Medical CART Interpreting in Healthcare Settings | Real-Time Captioning for Patient Access

Written by CEO Catherine Siegler

A child participates in a hearing assessment as a clinician conducts testing with support from a parent.
A child participates in a hearing assessment as a clinician conducts testing with support from a parent.

After 30 years of providing communication access with CART captioning (as compared to a foreign language or sign language), it never ceases to amaze me how I need to adapt my service for each unique environment. I feel that sharing will help others doing similar work navigate through an ever-changing system of healthcare provision. In retrospect, I think all the staff that communicated using this service appreciated how much more efficient it was than pen and paper.

Yesterday I captioned for a patient in the pre-op intake stage. Not even 12 hours later, a short text message with an emoji smile reached me, thanking me for being there. As the song goes, “A smile is my reward.”

Pre-admission is a large room with a lineup like a bank. The “tellers” ask questions and take information in a not-so-quiet, open reception area, chairs hugging walls, patients and loved ones seated is introspective subdued early-morning stupor, or is it silent gripping fear of the unknown that lies ahead?

I venture that for a patient with hearing loss, this is fraught with all manner of difficulties, not to mention the danger of misinformation both ways.

When I arrived, I explained that I was going to be CART captioning for a patient with hearing loss. The well-meaning nurse/receptionist said that she would call the patient. I reminded her that the patient cannot hear. At last night’s FLEX meeting, the idea of handing a buzzer to such a person would be an excellent way to provide anonymity and alert the patient s/he is being paged.

A captioning interpreter is distinct from an ASL or foreign language service provider because of the equipment setup considerations.
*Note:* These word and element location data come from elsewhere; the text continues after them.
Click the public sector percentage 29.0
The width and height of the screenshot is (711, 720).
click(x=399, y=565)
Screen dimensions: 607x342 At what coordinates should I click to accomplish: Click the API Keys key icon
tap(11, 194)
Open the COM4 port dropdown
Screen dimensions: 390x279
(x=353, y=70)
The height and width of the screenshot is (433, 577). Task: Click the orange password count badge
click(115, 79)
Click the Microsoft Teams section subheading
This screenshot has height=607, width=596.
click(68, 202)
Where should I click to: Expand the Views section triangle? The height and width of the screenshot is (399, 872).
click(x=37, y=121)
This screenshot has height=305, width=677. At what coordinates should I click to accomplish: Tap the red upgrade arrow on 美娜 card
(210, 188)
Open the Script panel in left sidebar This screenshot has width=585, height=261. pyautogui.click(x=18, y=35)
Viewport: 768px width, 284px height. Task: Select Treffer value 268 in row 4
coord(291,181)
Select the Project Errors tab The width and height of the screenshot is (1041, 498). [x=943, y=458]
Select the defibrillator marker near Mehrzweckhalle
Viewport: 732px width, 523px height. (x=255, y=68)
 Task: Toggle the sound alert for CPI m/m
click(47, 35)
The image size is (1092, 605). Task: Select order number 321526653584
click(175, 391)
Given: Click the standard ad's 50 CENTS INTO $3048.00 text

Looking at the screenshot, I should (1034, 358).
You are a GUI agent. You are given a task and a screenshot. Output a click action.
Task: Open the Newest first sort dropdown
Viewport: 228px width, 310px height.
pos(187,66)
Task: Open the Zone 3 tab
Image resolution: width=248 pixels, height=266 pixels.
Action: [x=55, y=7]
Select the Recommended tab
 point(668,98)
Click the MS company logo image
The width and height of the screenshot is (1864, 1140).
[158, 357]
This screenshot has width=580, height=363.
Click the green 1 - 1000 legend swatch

Interpreters must take charge of their requirements for their service to be useful. In consideration of equipment set-up, I asked how much time will the initial process take? If it’s a matter of a couple of minutes, and given that the patient has reasonably good eyesight, I quickly turned on my shorthand machine with a large viewing screen, I boldfaced and all-capped the display so my client could easily read what was being asked. A tall tripod can be very useful if there is no chair for the captioner to sit on. Ideally the machine should have an articulating screen so it can be turned in their direction. As it is, it’s facing me. Over the years, I mentioned its usefulness to the shorthand machine manufacture. However, CART is a small market. The machines are mostly used by court reporters and broadcast captioners.

At the hospital, given the noise level and limited space allocation, I requested a quiet room for the intake interview. The nurse practitioner very helpfully suggested her private office. She ushered me in and I quickly set up all my equipment, including a router to screen-share captioning between the patient’s iPad and my computer. Public WiFi in hospitals is generally sketchy, so best not to rely on it.

It was a good decision to request privacy, because the questions were quite detailed and The interview lasted about half an hour.

The next process was to Pack up and go into the pre-op area where the patient was shown her bed in a curtained cubicle. Again I didn’t know how long this process would take, so I waited for the patient to undress and sort out her belongings.

Once the cubicle curtain was withdrawn and the patient was in her bed, I proceeded to scooch into a tiny space beside her bed. I spied a power source, and with my extension cord and a chair, I set up everything I needed to provide text captioning. A captioner’s portable table and tripod are essential as the computer needs to be safe and visible. It can also be a second viewing screen for family and health care providers. Once the iPad was connected, it rested on the patient’s belly so she could view it as the line of personnel arrived. First, the intake nurse established that the protocols had been followed such as “do you have an implant?” and “when did you last eat?” Then the staff in charge of personal belongings arrived, followed by the anaestheologist, then the surgeon, then another nurse practitioner who prepped the patient.

It was important for me to obtain at least their first name and their role so that I could define it in my job dictionary. That made it much easier for the patient to know who each new person was.

When all of that was over, I then packed my belongings, and with a gentle smile wished my client good luck. I left, full of sadness for her, yet grateful that so many years ago I found this most satisfying work. Mitigating communication access is my reward.